* _AIM OF THE TASK_:
Copy out the first line of the listing and every line after it, exactly, until you have copied the line containing "Task: Click the Restart simulation icon".

[[ TASK INPUT open ]]

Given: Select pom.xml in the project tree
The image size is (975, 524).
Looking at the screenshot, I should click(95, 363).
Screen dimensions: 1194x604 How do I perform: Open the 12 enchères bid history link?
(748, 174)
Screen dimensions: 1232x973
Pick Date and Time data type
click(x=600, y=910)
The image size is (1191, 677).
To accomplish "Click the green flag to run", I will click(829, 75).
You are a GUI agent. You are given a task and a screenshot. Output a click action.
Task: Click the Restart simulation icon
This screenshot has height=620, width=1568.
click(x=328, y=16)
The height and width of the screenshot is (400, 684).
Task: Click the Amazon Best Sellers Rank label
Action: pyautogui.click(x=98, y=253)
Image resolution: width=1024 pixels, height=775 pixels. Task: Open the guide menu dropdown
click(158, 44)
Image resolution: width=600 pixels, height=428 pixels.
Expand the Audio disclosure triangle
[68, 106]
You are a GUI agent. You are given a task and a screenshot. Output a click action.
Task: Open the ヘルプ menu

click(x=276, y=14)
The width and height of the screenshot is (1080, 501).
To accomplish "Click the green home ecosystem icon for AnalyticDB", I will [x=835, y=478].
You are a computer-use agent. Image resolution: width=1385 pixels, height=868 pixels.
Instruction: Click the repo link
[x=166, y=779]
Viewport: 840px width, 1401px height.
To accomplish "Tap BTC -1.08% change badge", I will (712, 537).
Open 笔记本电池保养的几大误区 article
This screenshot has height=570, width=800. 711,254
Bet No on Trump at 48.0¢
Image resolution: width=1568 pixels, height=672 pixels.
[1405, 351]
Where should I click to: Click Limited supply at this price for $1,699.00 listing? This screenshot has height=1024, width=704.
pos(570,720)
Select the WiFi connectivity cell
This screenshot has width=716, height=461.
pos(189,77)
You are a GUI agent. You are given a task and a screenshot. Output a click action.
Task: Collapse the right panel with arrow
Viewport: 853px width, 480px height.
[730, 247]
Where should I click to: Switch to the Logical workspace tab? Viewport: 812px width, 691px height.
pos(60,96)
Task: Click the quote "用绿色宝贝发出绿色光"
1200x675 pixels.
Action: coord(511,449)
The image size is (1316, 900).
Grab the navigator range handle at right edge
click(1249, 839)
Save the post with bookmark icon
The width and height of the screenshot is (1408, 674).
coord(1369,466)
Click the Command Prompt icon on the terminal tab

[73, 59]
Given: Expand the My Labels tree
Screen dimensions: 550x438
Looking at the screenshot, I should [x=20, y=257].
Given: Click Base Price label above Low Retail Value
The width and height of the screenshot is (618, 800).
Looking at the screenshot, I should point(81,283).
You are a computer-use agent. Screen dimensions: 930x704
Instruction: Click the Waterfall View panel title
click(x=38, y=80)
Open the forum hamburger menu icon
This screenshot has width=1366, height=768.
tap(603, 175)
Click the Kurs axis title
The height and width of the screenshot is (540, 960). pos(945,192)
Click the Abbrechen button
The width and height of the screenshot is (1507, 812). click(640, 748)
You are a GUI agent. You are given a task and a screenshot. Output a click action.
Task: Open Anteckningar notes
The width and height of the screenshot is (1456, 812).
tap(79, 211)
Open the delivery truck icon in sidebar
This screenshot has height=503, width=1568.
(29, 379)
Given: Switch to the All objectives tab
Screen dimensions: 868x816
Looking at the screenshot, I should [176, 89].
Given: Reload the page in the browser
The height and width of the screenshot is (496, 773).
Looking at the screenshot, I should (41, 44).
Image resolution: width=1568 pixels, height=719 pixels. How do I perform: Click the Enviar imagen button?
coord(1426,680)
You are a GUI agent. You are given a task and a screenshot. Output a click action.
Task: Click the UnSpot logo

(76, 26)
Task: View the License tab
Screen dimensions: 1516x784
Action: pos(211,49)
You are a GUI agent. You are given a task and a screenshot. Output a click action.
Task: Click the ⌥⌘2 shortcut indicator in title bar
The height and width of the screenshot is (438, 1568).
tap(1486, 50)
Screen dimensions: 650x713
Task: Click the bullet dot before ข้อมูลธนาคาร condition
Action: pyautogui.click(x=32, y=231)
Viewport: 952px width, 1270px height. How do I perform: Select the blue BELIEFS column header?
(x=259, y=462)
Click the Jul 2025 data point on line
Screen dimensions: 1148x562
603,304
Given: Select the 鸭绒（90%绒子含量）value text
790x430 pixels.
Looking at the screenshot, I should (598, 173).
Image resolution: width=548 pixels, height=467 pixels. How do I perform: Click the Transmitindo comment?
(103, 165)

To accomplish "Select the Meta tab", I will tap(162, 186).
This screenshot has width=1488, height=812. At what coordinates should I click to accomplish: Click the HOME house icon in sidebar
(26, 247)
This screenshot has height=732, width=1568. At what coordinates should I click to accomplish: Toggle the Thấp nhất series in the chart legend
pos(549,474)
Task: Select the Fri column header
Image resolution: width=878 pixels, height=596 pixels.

[[ TASK INPUT closed ]]

* _WORKED SOLUTION_:
Given: Select pom.xml in the project tree
The image size is (975, 524).
Looking at the screenshot, I should click(95, 363).
Screen dimensions: 1194x604 How do I perform: Open the 12 enchères bid history link?
(748, 174)
Screen dimensions: 1232x973
Pick Date and Time data type
click(x=600, y=910)
The image size is (1191, 677).
To accomplish "Click the green flag to run", I will click(829, 75).
You are a GUI agent. You are given a task and a screenshot. Output a click action.
Task: Click the Restart simulation icon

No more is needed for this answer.